Saturday, May 1, 2010

Frugal Living - Budgetin Strategies


Budgeting always sounds a bit odd, like it's only done to bug someone, or like companies doing it in times of tension. Shifting the point of view budgeting is vital for everyone. First you need to know what you earn, so that you can truly enjoy spending that what's remaining ;).
The basic steps are easy:

  1. know your income (list everything that brings in money e.g. salary, aid money from the government (Kindergeld, Harz 4), pension, income from shares and bonds, etc.)
  2. check what has to be paid regularly (rent, car, food, etc.)
  3. calculate a rate of money to be saved for urgencies, holidays, that ugly final car holdback, annual payments etc. Make sure to put that money far away because although it's not used now you need to spend it sooner or later. I consider it as spend and put it on a short term saving bank account. By doing so I don't have to take care of an imaginary line on my usual bank account but I know people who are doing so.
  4. take off point two and three from point one and you have the amount of money you can spend freely
If you get a negative number you are in trouble because that means that you are spending more than you earn each month. If you don't want to end up being filmed by RTL for their reality show "Raus aus den Schulden" ("Get out of the debt") you need to check point two and three more carefully.
Maybe you can cut back on hobbies,  your car, clothing or luxury goods.

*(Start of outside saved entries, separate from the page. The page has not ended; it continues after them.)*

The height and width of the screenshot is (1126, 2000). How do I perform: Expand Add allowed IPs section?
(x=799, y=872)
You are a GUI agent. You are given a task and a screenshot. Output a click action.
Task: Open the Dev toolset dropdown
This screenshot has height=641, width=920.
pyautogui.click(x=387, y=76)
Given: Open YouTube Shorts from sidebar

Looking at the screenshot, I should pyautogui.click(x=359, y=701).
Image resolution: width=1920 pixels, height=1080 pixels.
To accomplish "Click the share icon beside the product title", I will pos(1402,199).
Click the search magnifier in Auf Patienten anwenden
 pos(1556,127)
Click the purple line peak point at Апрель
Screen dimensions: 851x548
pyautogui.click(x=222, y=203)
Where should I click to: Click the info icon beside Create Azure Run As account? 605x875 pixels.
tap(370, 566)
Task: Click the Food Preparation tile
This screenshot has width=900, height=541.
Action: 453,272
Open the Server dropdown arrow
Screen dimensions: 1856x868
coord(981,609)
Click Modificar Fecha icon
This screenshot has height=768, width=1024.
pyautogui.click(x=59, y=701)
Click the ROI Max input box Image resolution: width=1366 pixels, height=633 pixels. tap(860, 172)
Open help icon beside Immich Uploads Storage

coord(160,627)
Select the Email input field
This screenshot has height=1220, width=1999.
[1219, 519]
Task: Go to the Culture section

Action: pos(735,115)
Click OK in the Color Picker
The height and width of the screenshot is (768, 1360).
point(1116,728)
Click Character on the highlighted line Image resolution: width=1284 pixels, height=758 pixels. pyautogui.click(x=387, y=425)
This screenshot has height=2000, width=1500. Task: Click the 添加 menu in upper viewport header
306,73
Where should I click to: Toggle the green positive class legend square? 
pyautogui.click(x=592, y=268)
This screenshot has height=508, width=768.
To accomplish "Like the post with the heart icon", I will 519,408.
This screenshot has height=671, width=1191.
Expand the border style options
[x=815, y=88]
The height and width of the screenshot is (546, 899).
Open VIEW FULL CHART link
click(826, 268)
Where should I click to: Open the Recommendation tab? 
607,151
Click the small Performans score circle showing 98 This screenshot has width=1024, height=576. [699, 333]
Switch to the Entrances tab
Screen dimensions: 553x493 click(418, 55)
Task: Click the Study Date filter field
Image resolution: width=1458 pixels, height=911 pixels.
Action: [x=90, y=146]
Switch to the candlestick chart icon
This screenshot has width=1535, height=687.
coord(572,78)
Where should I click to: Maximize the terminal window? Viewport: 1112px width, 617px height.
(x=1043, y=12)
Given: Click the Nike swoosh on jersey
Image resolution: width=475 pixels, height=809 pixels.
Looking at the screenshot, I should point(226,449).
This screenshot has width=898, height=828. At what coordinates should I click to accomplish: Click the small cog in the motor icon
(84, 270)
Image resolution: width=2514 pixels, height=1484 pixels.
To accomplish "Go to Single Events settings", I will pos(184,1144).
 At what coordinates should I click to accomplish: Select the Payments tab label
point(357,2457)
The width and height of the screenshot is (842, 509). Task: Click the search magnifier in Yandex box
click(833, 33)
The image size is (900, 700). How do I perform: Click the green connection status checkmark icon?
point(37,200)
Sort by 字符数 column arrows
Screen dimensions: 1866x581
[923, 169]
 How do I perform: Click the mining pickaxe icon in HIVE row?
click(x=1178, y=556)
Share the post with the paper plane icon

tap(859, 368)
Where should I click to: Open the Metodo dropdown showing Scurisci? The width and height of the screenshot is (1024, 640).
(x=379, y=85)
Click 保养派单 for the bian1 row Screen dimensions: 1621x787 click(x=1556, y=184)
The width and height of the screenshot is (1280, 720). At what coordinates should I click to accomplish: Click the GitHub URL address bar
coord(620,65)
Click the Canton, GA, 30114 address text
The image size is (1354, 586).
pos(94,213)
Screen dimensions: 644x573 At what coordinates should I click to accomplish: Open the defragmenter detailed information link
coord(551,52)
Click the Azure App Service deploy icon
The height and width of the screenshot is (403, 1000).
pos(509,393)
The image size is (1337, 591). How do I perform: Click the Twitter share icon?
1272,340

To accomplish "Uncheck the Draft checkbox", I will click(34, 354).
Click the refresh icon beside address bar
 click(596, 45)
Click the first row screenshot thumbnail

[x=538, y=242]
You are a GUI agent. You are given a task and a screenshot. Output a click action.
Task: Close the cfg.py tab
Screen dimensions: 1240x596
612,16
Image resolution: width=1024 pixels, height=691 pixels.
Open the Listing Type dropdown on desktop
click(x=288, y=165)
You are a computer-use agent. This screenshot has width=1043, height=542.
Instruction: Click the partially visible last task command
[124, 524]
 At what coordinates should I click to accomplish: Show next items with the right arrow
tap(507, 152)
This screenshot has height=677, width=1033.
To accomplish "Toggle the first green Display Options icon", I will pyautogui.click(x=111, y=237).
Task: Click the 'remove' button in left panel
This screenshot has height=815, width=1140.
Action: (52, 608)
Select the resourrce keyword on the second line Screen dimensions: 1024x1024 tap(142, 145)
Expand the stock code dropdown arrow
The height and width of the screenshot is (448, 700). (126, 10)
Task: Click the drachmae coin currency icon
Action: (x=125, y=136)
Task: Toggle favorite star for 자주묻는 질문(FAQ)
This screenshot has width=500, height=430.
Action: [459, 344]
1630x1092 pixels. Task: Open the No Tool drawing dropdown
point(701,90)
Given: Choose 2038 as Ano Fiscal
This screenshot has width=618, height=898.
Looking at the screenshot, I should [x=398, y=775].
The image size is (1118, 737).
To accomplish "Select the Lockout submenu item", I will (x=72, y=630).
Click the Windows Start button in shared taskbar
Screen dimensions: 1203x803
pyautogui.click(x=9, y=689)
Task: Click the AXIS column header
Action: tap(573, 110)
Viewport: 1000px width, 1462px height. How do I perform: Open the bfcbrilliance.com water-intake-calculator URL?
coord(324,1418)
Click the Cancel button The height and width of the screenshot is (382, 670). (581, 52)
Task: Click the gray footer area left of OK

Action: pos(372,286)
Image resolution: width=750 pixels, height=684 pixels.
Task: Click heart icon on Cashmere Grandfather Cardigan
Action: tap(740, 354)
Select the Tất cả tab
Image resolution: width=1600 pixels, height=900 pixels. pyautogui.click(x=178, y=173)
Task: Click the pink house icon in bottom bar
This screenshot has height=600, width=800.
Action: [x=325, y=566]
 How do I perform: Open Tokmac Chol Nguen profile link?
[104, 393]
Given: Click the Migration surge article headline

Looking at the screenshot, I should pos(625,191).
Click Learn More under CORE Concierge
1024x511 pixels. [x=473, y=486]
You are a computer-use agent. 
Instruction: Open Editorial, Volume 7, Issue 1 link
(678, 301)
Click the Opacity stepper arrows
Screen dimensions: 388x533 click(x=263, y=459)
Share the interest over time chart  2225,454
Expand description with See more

I'll keep this one short because there are well written websites and tools that help you get in contact with the principles of budgeting:
  1. About.com Frugal Budgeting a description on how to set up and maintain a budget
  2. WikiHow How to Budget a description including an example
  3. Better Budgeting free budget forms for the ones who want to do it on paper
  4. Dough Roller 75 Painless Money Saving Tips a more or less serious list of tips
  5. Dough Roller 10 Online Budgeting Tools  here you find  a list of budgeting tools, some are free others aren't. Thus take care that you don't invest in something you don't need. I used to use a budgeting system but I could never convince myself that my data is save in such a system. As a result I played with the system and found it helpful but I never entered my real financial data and kept it running. If you consider to use a program be careful because financial data is nothing to be light-hearted about.
You can find tons of articles about budgeting just use google ;). You don't need to track every little amount you spend unless you have financial difficulties at the moment or you are planning to buy something really expensive. The whole budgeting issue should not be pure pain, it should open a way to see your situation from another perspective. If you track all the money you spent in a month you will be surprised which areas cost the most.